What is expected: Starting at the beginning of the items and ending at the line that contains "Looking at the", write those lines again with "Screen dimensions" replaced by "Display size" and nothing else altered. Leave the pictures out of your answer.

Data provided:
____________
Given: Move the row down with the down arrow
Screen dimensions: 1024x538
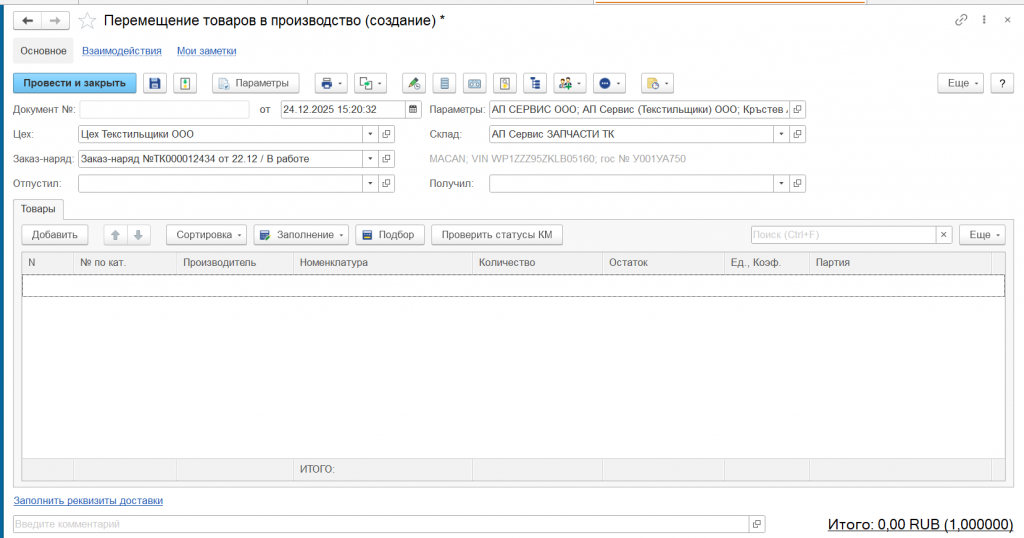Looking at the screenshot, I should pyautogui.click(x=138, y=235).
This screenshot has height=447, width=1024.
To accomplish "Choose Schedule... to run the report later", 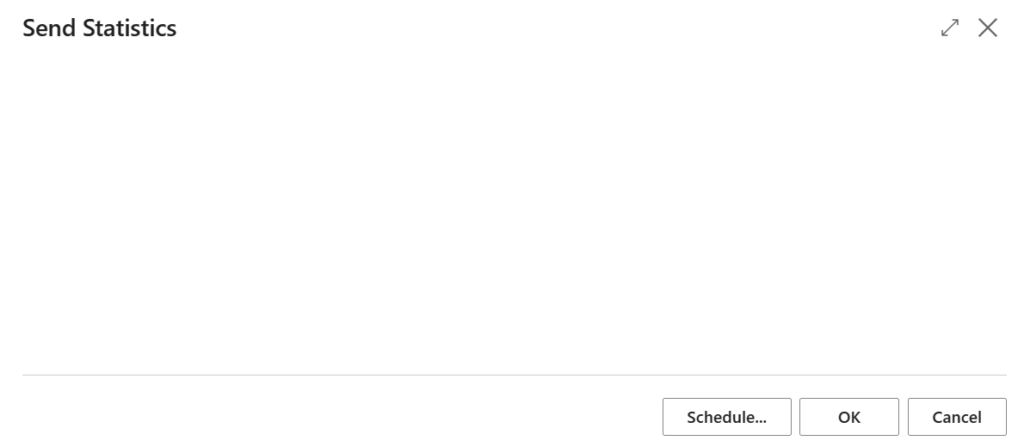I will tap(727, 417).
____________
Full response:
Given: Move the row down with the down arrow
Display size: 1024x538
Looking at the screenshot, I should pyautogui.click(x=138, y=235).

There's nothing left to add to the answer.